Kita tengah terdampar pada sikap ambigu pemerintahan Indonesia yang meminta negara lain tidak menghukum mati WNI, namun akan menghukum mati warga asing, meski di sisi lain pemerintahan kita menolak aborsi atau pembunuhan pada janin.

Myuran Sukumaran dan Andrew Chan akan dieksekusi bersama-sama karena mereka telah melakukan penyelundupan narkotika. 17 April 2005, Myuran Sukumaran dan Andrew Chan bersama tujuh orang yanng lain, tertangkap karena berencana menyelundupkan 8,3 kg heroin ke Australia dari Bali. Setahun kemudian Sukumaran dan Chan dikenai hukuman mati. Keduanya sempat mendekam dalam cemas di penjara Krobokan Bali namun telah dipindahkan ke Nusakambangan. Tak jauh dari sana, mereka berdua akan dieksekusi mati oleh para juru tembak.

Ini mengingatkan kembali saat tahun 1834, waktu itu Pennsylvania menjadi negara bagian pertama yang memindahkan eksekusi jauh dari mata publik, membawa mereka keluar dalam lembaga pemasyarakatan.
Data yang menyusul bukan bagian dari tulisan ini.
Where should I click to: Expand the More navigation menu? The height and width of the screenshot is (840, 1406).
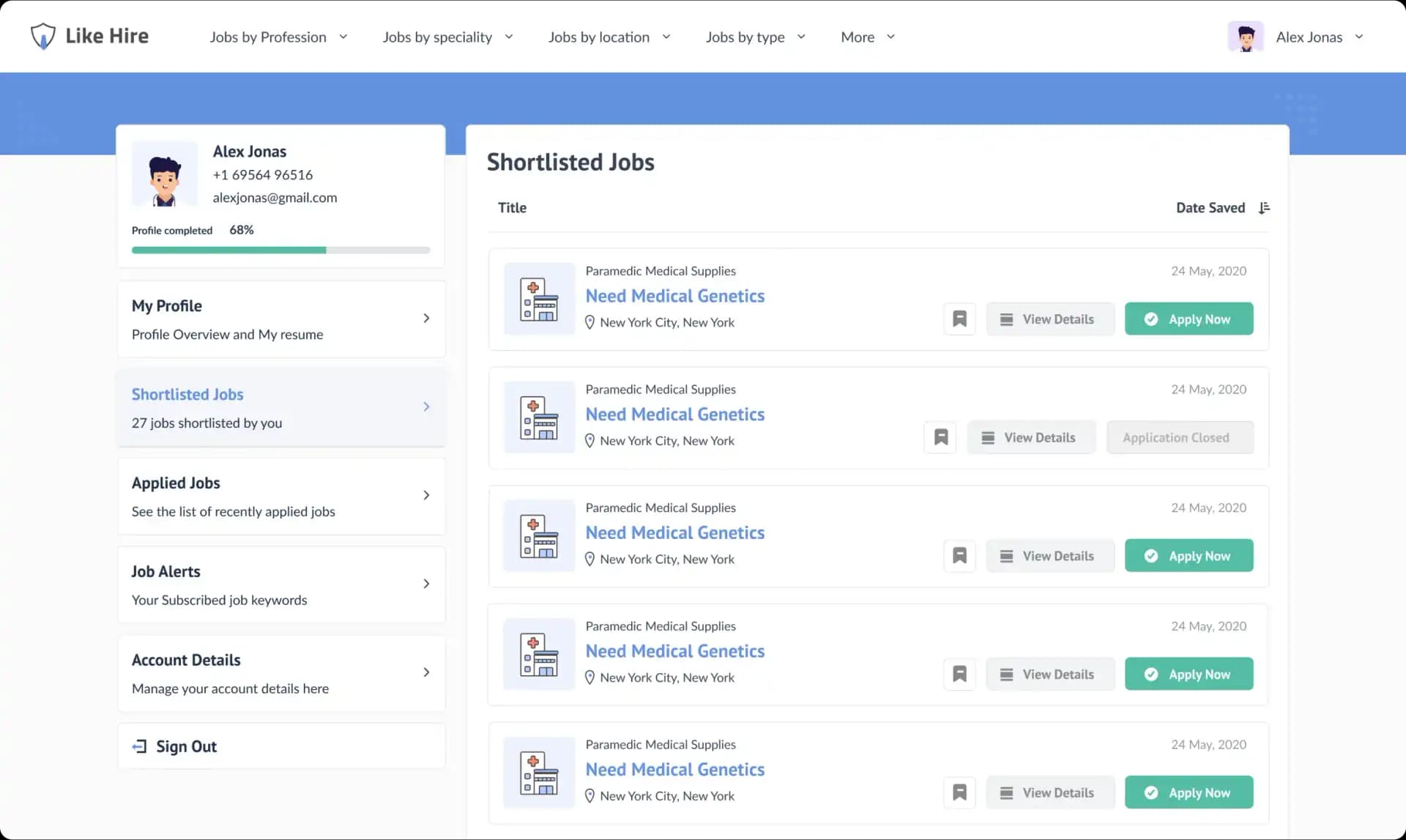click(x=868, y=37)
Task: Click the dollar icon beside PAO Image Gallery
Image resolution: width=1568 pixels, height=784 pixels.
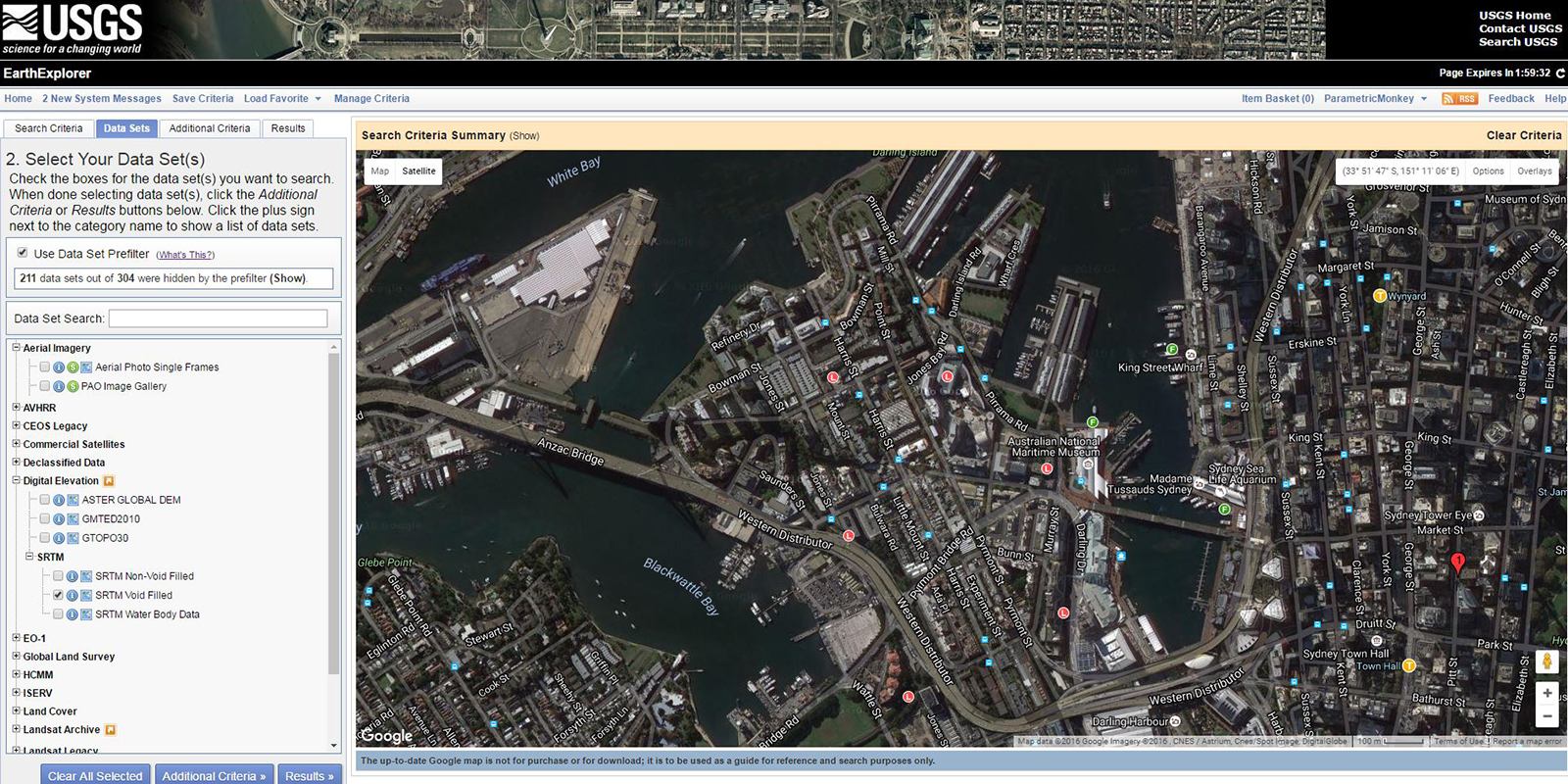Action: (73, 386)
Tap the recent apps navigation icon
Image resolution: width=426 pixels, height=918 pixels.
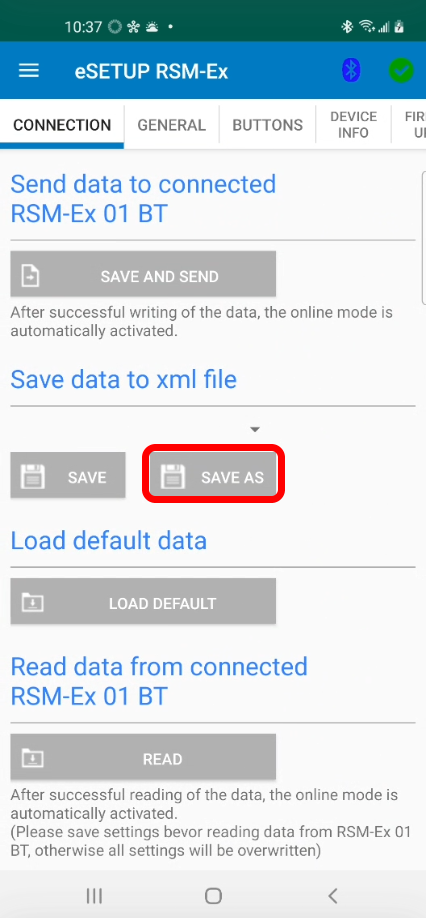[x=94, y=895]
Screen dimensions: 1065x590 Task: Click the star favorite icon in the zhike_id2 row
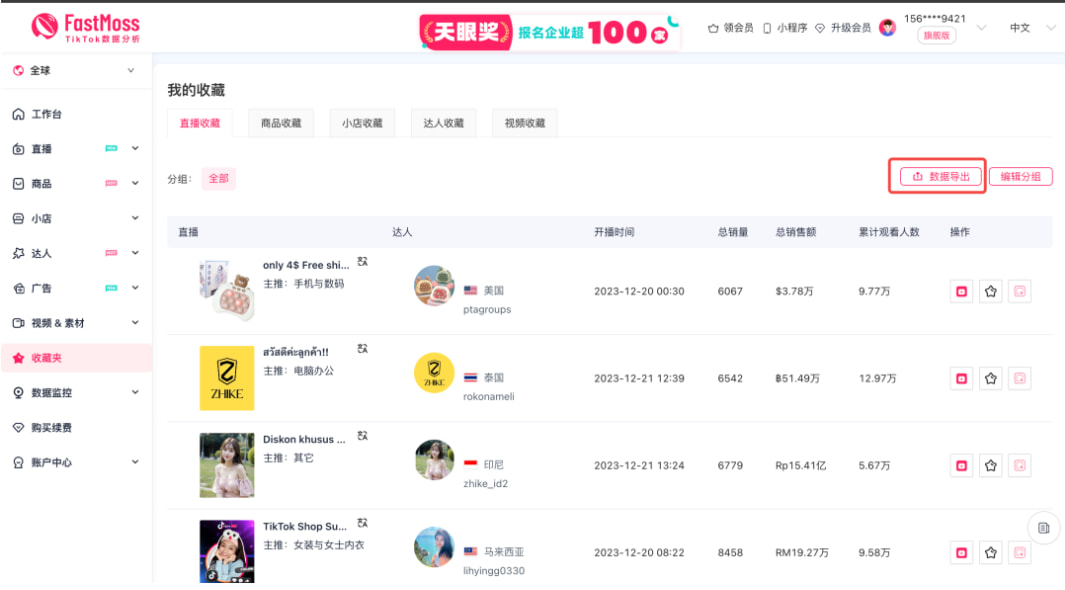point(991,466)
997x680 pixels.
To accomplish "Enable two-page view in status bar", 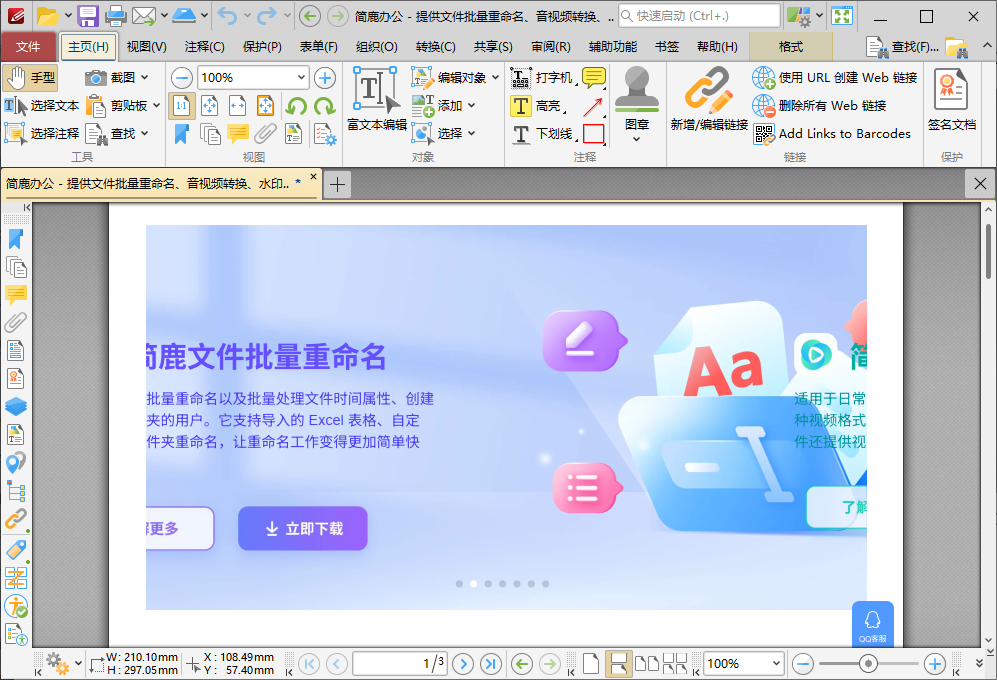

Duo terpidana ini adalah bagian dari gerombolan Bali Nine. Sukumaran dan Chan telah menghabiskan masa tahanan kurang lebih 10 tahun dengan mendedikasikan diri untuk sesama. Usia muda keduanya membuat rentang waktu dalam penjara menjadi mudah untuk ruang belajar akan hal-hal baru.

Australia yang pada 1985 silam menghapus hukuman mati untuk semua jenis kejahatan, memohon grasi dengan alasan Sukumaran dan Chan telah berhasil direhabilitasi. Ancaman hukuman mati selama ini juga telah terlebih selalu didahului menyiksa mereka secara psikologis.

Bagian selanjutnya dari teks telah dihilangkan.